## Assignment
Lines with the word "height" in them must be copied from the records below.

[Dataset entries]

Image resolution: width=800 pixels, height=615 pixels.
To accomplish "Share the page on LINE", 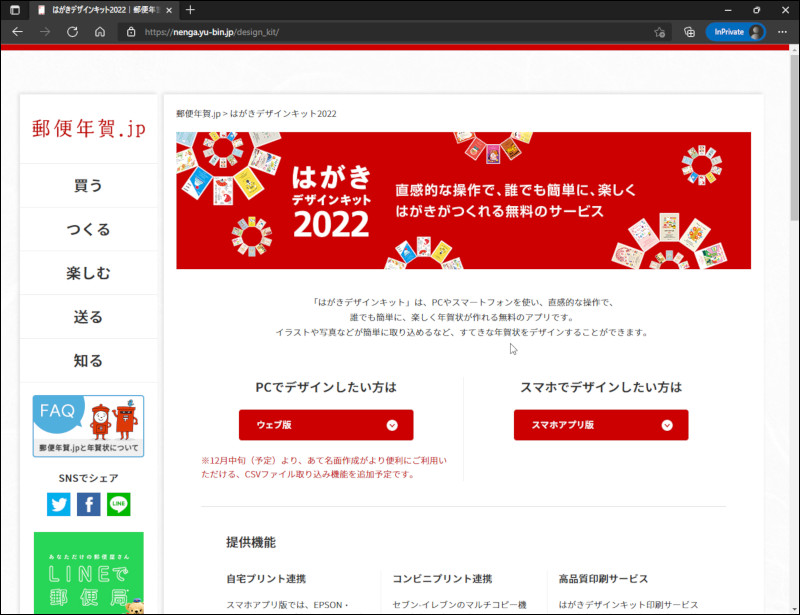I will click(x=118, y=504).
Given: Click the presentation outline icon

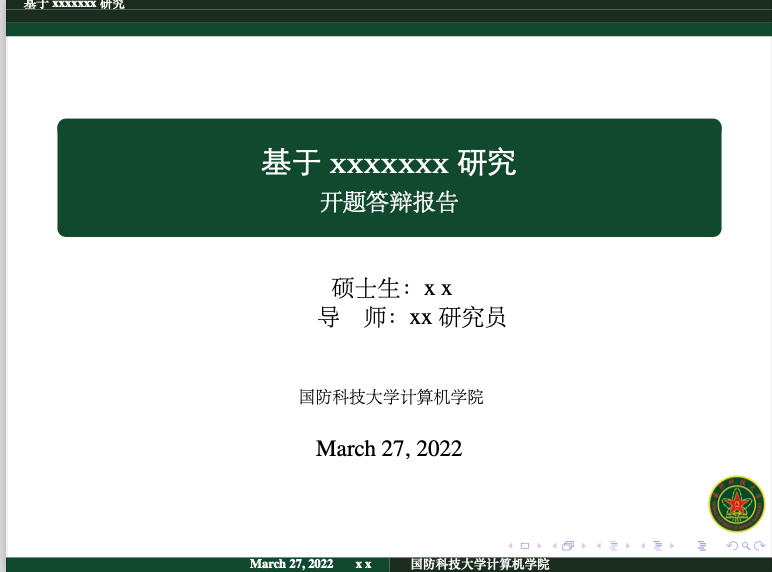Looking at the screenshot, I should click(x=701, y=546).
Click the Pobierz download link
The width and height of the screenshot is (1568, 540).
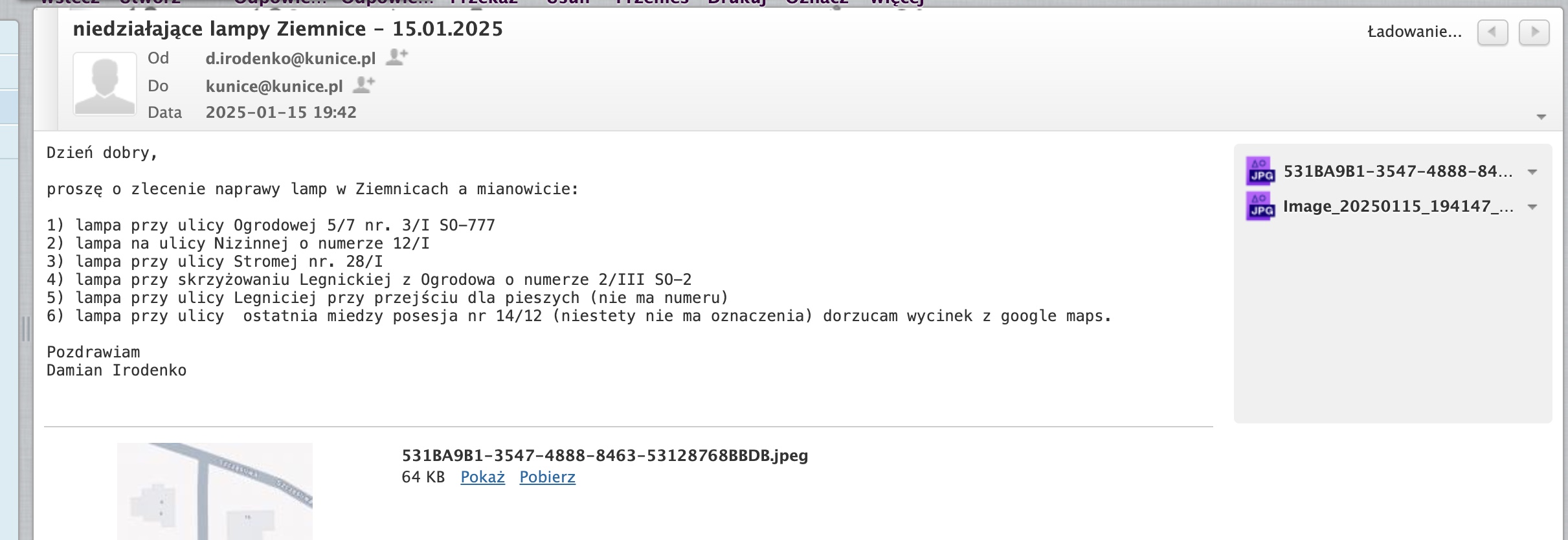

## Result
Image resolution: width=800 pixels, height=615 pixels.
The width and height of the screenshot is (1568, 540).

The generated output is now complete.